Even though Zuniga’s prior conviction for Texas burglary is not categorically a “burglary offense” under § 1101(a)(43)(G), he is still subject to the aggravated felony enhancement if his prior conviction constitutes a “crime of violence” as defined under 18 U.S.C. § 16.1 See § 1101(a)(43)(F). This court has previously held that Texas burglary of a building is not a crime of violence under § 16(a) because “the state need not prove the use, attempted use, or threatened use of physical force against the person or property of another.” United States v. Rodriguez-Guzman, 56 F.3d 18, 20 (5th Cir. 1995), overruled on other grounds as recognized in United States v. Turner, 305 F.3d 349, 350-51 (5th Cir. 2002). Zuniga argues that his Texas burglary conviction cannot be a crime of violence under § 16(b) because the Supreme Court struck down that provision in Dimaya.
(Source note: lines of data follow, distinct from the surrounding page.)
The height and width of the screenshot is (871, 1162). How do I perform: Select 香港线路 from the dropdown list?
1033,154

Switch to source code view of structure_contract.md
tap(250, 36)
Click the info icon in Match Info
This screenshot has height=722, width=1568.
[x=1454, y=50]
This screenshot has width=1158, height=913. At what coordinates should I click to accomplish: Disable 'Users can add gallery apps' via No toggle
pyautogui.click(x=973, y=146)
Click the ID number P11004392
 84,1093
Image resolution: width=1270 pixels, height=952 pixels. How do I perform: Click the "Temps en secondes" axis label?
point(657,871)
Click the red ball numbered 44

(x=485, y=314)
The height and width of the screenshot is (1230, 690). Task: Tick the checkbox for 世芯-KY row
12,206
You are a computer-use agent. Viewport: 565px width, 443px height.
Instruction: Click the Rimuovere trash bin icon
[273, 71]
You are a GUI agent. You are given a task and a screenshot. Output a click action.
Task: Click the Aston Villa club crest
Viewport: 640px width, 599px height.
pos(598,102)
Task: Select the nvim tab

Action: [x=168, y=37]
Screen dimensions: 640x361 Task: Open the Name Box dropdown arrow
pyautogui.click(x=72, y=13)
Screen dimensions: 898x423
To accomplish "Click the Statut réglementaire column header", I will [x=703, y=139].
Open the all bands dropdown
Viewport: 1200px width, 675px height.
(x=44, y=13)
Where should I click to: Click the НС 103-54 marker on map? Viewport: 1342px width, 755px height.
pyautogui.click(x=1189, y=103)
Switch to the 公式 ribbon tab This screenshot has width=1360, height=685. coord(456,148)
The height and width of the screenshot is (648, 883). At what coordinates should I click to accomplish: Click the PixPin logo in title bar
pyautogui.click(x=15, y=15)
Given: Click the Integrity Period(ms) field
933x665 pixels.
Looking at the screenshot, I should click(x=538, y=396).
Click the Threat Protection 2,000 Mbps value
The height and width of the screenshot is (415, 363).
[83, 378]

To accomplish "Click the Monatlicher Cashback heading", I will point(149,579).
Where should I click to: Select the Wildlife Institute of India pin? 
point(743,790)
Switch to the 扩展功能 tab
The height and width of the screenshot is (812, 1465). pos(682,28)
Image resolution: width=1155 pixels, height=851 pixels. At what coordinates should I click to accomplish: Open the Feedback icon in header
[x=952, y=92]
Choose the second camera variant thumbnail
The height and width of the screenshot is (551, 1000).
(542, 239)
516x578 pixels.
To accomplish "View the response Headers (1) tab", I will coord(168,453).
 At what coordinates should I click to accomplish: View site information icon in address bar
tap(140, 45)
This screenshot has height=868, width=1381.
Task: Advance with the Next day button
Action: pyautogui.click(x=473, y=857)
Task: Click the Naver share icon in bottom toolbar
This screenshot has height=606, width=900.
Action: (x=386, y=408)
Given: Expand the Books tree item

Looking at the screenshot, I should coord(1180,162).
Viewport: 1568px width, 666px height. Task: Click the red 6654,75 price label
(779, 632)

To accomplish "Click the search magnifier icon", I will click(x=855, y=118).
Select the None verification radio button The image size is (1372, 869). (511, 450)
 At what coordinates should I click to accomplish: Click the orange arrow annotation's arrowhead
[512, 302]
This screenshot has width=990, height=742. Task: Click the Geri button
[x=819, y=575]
In Dimaya, the Supreme Court invalidated as unconstitutionally vague the definition of “crime of violence” in § 16(b)’s residual clause for essentially the same reasons that the Court invalidated 18 U.S.C. § 924(e)(2)(B)(ii)’s similar residual clause in Johnson v. United States, ––– U.S. ––––, 135 S.Ct. 2551, 192 L.Ed.2d 569 (2015). See Dimaya, 138 S.Ct. at 1211, 1223. After the completion of briefing in Zuniga’s case, however, this court decided United States v. Godoy, 890 F.3d 531 (5th Cir. 2018).
The court clarified in Godoy that Texas burglary could, despite Johnson and Dimaya, support the eight-level enhancement under § 2L1.2(b)(1)(C) as an aggravated felony. Id. at 536-41. The court determined that the Supreme Court’s holding in Dimaya that § 16(b) was unconstitutionally vague did not “forbid using § 16(b) to calculate recommended sentences under the nonbinding Guidelines.” Id. at 541.
The Godoy court also addressed Herrold and concluded that its holding had no effect on existing caselaw holding that a conviction under § 30.02(a) is categorically a crime of violence under § 16(b). Id. at 540-41. As the court explained, “nothing in our caselaw holding that Texas burglary qualifies as a crime of violence under § 16(b) turns on either a distinction between § 30.02(a)(1) and (a)(3) or a belief that those provisions capture only generic burglary.” Id. at 541.
This court’s decision in Godoy makes clear that the Texas offense of burglary of a building under § 30.02(a) is a crime of violence under § 16(b) and thus an aggravated felony under § 2L1.2(b)(1)(C) (2014). See 890 F.3d at 536-41. As such, the district court did not err plainly or otherwise in applying § 2L1.2(b)(1)(C)’s aggravated felony enhancement in Zuniga’s case. The judgment of the district court is AFFIRMED.
1. Under § 16, “crime of violence” is defined as:(a) an offense that has as an element the use, attempted use, or threatened use of physical force against the person or property of another, or(b) any other offense that is a felony and that, by its nature, involves a substantial risk that physical force against the person or property of another may be used in the course of committing the offense.
PER CURIAM: * FN* Pursuant to 5th Cir. R. 47.5, the court has determined that this opinion should not be published and is not precedent except under the limited circumstances set forth in 5th Cir. R. 47.5.4.